The show is set in and around the city of Portland, Oregon, and even the mayor has appeared in episodes (as the assistant to the television version, played by Kyle MacLachlan). There’s also the sculpture that appears at the opening of the show, which is indeed titled “Portlandia,” and can be seen by visitors at the entrance to the Portland Building on Fifth Avenue.
Show’s focus and fun-making
As a comedy, “Portlandia” finds its humor in the socially and politically correct, environmentally conscious, healthy lifestyle that characterizes Portland and its citizens. As noted by Policymic.com, “Filmed on location, the show draws on the typical stereotypes of Portlanders — the tree huggers and impractical bicyclists, the feminists and vegans and ambiguous gender-identifications — and blasts them out of proportion. The result: hilarity.”
“Newsday” muses thus: “’Portlandia’ is a satire of the city’s subcultures: animal and biker rights activists, feminists, ‘90s-era hipsters, folkies, transgenders, anarchists, bisexuals, radical vegans, greens and all others who harbor a seething bias against Seattle for being a bigger and somewhat cooler city.” As for its main characters (expertly played by Armisen, Brownstein and a host of guest actors), “Newsday” notes they “move so effortlessly between characters, then execute their riffs, tics, styles and voices with such skilled abandon that before long this doesn’t seem like satire any longer but a fun house mirror reflection of intensely real people.”
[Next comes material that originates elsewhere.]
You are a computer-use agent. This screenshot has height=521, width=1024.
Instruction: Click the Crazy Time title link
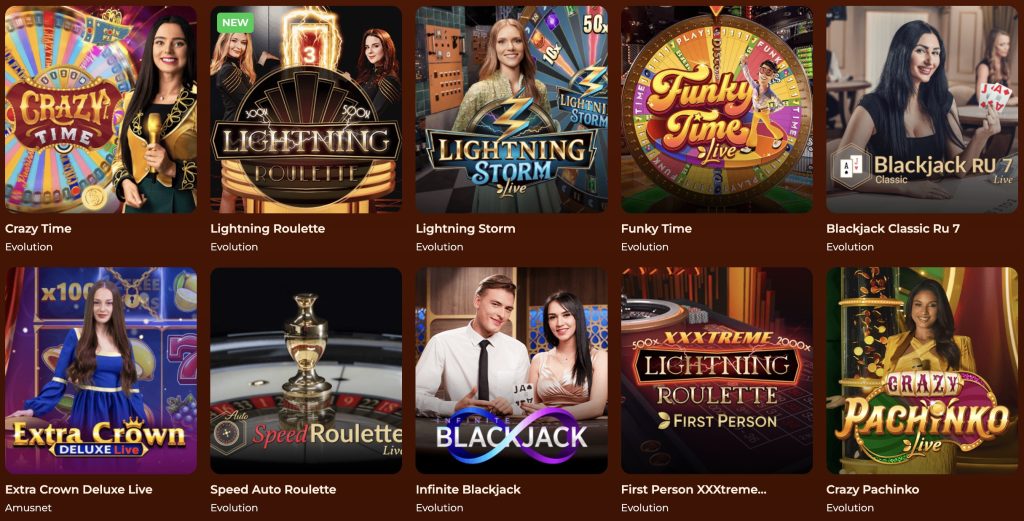click(x=38, y=229)
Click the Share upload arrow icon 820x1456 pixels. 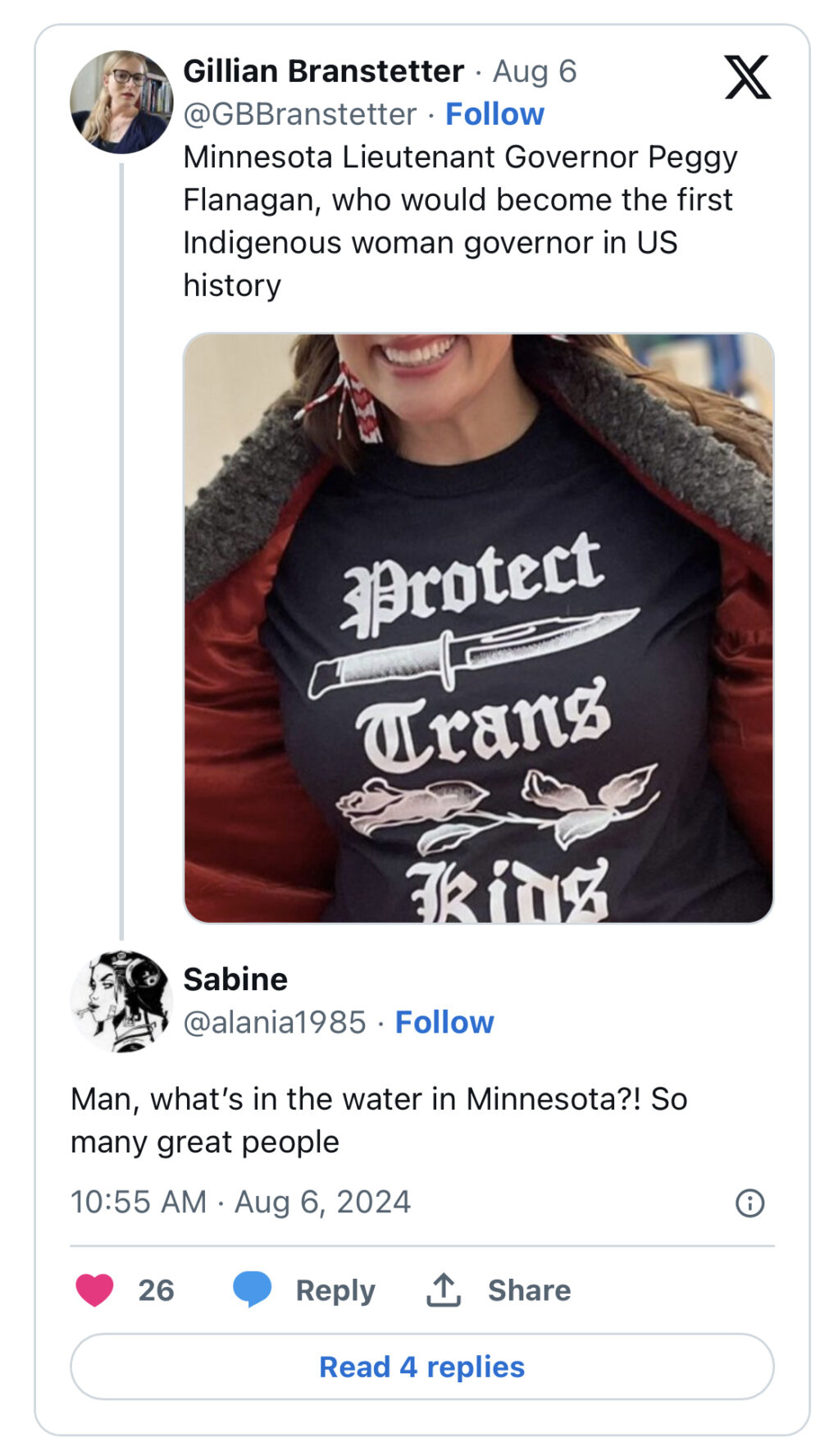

Is Portland really like that?
Not surprisingly, Portland is a city that can laugh at itself and has embraced the show. It’s a city full of situations ripe for the picking for comedy. In what other city can Americans find a vegan strip club? Or encounter a sales clerk who shows disdain for a customer who failed to bring his own bag?
As a city full of dreamers, artists and bicycle-riding, non-meat-eating young people, the show begins to seem only slightly askew from the reality. What makes it work is that the citizens of Portland are not opposed to the show or making fun of themselves. In fact, they have learned how to capitalize on the situation, with the real-life bicycle folks incorporating “Portlandia” sites on bike tours of the city and local businesses making a tidy profit from the tourists who come looking for “the show.”
As lead actor Fred Armisen puts it, “Portland is a solid, dreamy place.” And some critics have even suggested that the joke may be on those who only see Portland through the comic eyes of the show, noting, “When you think about it, the rest of the country’s ignorance is as much the punchline as Portland itself.”